Deciding on which school to send your child is not easy, but what about when the child is Deaf. As a parent, you may have many choices of where you could send your child to get the best education.

But where do you start?

I’m a child of Deaf parents, and I’m Deaf myself.

My dad went to the Texas School for the Deaf (TSD), and my mom attended a Deaf and Hard of Hearing (D/HH) program then transferred to California School for the Deaf in Fremont (CSDF). I went to the same D/HH program as my mother at CSDF with the exception of mainstreaming with an interpreter for one year of elementary school. During my time at CSDF, I mainstreamed half of the day with the local middle school for English courses, but I stopped once I entered high school to stay with my friends.

Deaf vs. deaf

This was my experience in a nutshell, but there are several options for schools for your child. Let me take a moment to explain that when I capitalize the word “Deaf” I’m referring to someone who is a part of the Deaf community and not just hard of hearing or without hearing. When a person is a part of the Deaf community, they typically attend schools specifically for those who are Deaf and use sign language as their primary communication method. If a person isn’t immersed in the Deaf community, or one doesn’t label themselves as a person who is deaf, I’ll lowercase “deaf.”

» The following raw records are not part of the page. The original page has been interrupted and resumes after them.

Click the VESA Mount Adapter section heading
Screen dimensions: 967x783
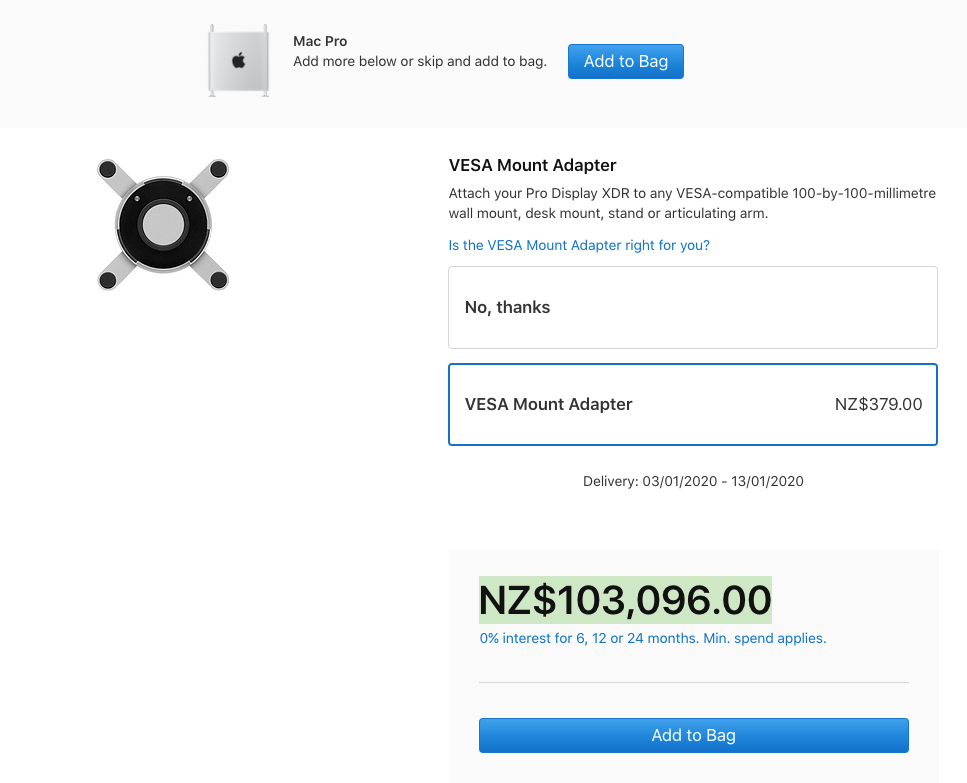pos(532,165)
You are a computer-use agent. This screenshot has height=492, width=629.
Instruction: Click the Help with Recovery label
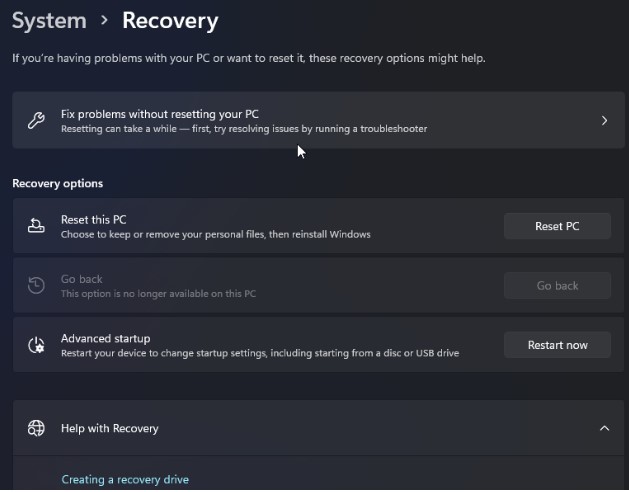[109, 428]
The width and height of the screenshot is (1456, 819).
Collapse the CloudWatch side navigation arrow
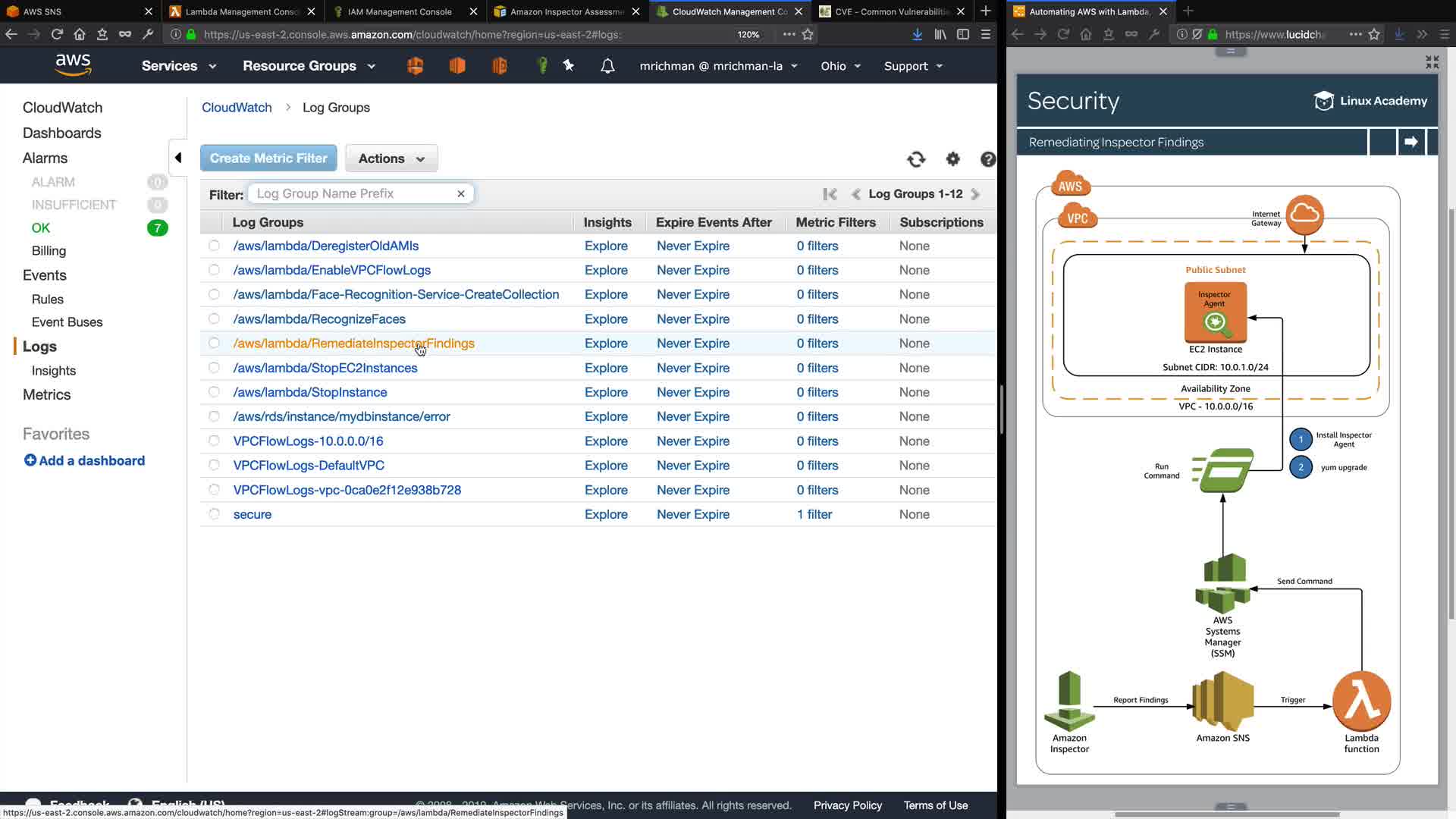[178, 158]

It’s Not One Size Fits All

There are several educational options for children who are Deaf or hard of hearing. Here are the most common choices:

  • a residential Deaf school, or
  • a mainstream school, or
  • a mixed approach in which you mainstream your child for a part of their schooling and then send them to a residential Deaf school for the remainder (or the other way around), or
  • half-days split between a mainstream school and a residential Deaf school.

There is no one “right” decision; only what you determine is right for your child. Each child has different needs and preferences. My number one suggestion would be to listen to your child. I told my parents I wanted to mainstream for English classes, but I still wanted to be with my Deaf friends in middle school, so that’s what I did.